Provided text

------------------------------------------------------------------------

Thread Subject: Creating a new vector based on unique entries

Subject: Creating a new vector based on unique entries

From: Anna Chen

Date: 14 May, 2009 13:46:02

Message: 1 of 11

Hello there,
I have a question on something that I just can't seem to get to work correctly. I have a dataset imported from excel that looks like this:

cat 2
cat 3
cat 0
dog 4
dog 5
mouse 6

Where the first column is cell and the second is double. How would I create a vector that has three elements, the first that averages all the "cats," the second that averages all the "dogs" and the third that averages all the "mice"? I've been trying combinations of for and while loops, but the different data classes are messing me up!

Thanks!

Subject: Creating a new vector based on unique entries

From: Andrey Rubshtein

Date: 14 May, 2009 14:01:02

Message: 2 of 11

a very quick and dirty solution to give you an idea

x = {'cat','cat','cat','dog','dog','mouse'};
y = [2,3,0,4,5,6];

cats = strmatch('cat',x);
dogs = strmatch('dog',x);
mice = strmatch('mouse',x);

catsAvg = mean(y(cats));
dogsAvg = mean(y(dogs));
miceAvg = mean(y(mice));

disp(catsAvg);
disp(dogsAvg);
disp(miceAvg);


Now write a loop which recognizes which different animals there are in x, and do it in more generic way

Subject: Creating a new vector based on unique entries

From: Lothar Schmidt

Date: 14 May, 2009 13:58:46

Message: 3 of 11

Anna Chen schrieb:
> Hello there,
> I have a question on something that I just can't seem to get to work correctly. I have a dataset imported from excel that looks like this:
>
> cat 2
> cat 3
> cat 0
> dog 4
> dog 5
> mouse 6
>
> Where the first column is cell and the second is double. How would I create a vector that has three elements, the first that averages all the "cats," the second that averages all the "dogs" and the third that averages all the "mice"? I've been trying combinations of for and while loops, but the different data classes are messing me up!
>
> Thanks!

like this?

k=0;
for tmp=unique(animal.type),
k=k+1;
list.name{k}=tmp;
index=find(strcmp(tmp,animal.type));
list.mean(k)=mean(animal.num(index));
end
list

Subject: Creating a new vector based on unique entries

From: Anna Chen

Date: 14 May, 2009 14:24:02

Message: 4 of 11

Thanks for everyone's help! I guess i was having trouble with the string matching thing.
Lothar, I have a question for you. when you do find(strcmp(tmp, animal.type)), won't that not work because tmp will be a cell with 3 elements and animal.type has 5?
Just wanted to understand the logic and improve my skills!


Lothar Schmidt <vapooroop@gmx.net> wrote in message <guh86e$5iq$01$1@news.t-online.com>...
> Anna Chen schrieb:
> > Hello there,
> > I have a question on something that I just can't seem to get to work correctly. I have a dataset imported from excel that looks like this:
> >
> > cat 2
> > cat 3
> > cat 0
> > dog 4
> > dog 5
> > mouse 6
> >
> > Where the first column is cell and the second is double. How would I create a vector that has three elements, the first that averages all the "cats," the second that averages all the "dogs" and the third that averages all the "mice"? I've been trying combinations of for and while loops, but the different data classes are messing me up!

------------------------------------------------------------------------

Data excerpt
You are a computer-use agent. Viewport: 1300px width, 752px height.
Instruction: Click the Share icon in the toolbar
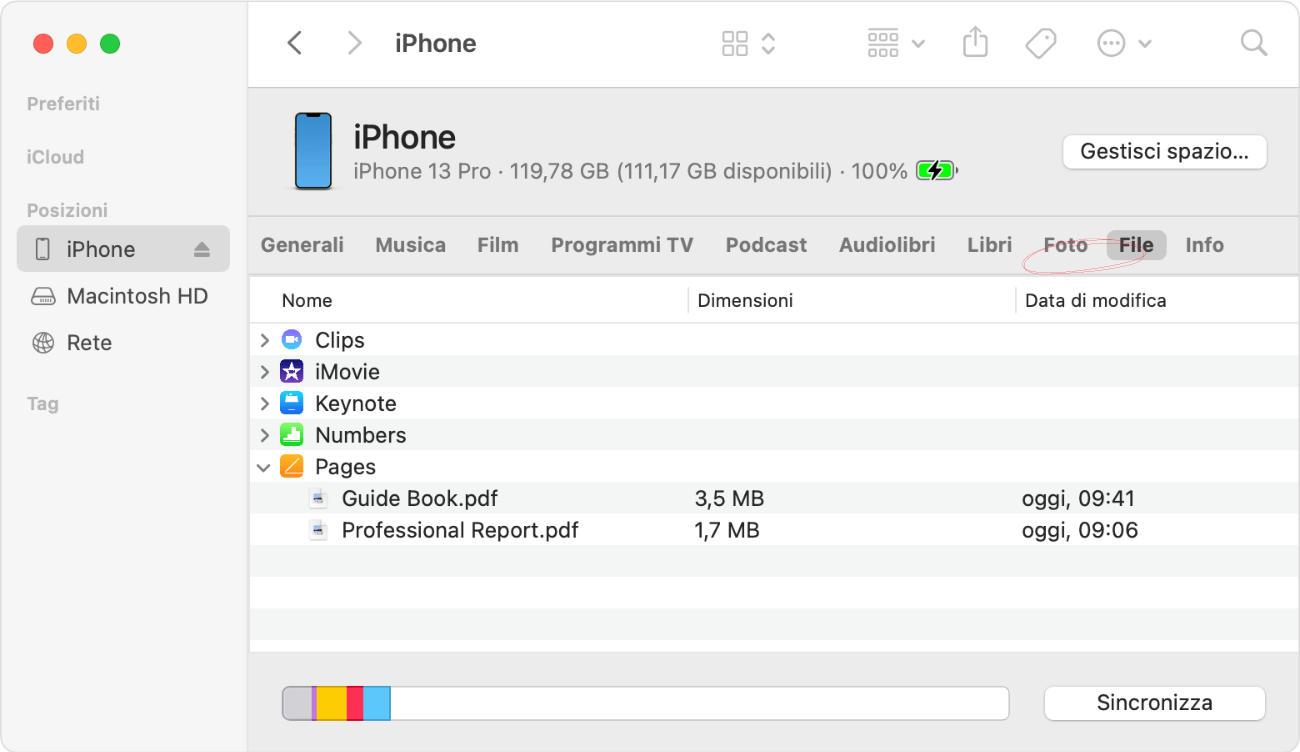click(x=975, y=43)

------------------------------------------------------------------------

What you need to do
Change "skills" to "knowledge" in the forum thread on averaging values by animal, and write out everything from "Message: 4 of" down to "in message <guh86e$5iq$01$1@news.t-online.com>..." with that change. The data above come from a separate source, not from the thread.

Response to the task
Message: 4 of 11

Thanks for everyone's help! I guess i was having trouble with the string matching thing.
Lothar, I have a question for you. when you do find(strcmp(tmp, animal.type)), won't that not work because tmp will be a cell with 3 elements and animal.type has 5?
Just wanted to understand the logic and improve my knowledge!


Lothar Schmidt <vapooroop@gmx.net> wrote in message <guh86e$5iq$01$1@news.t-online.com>...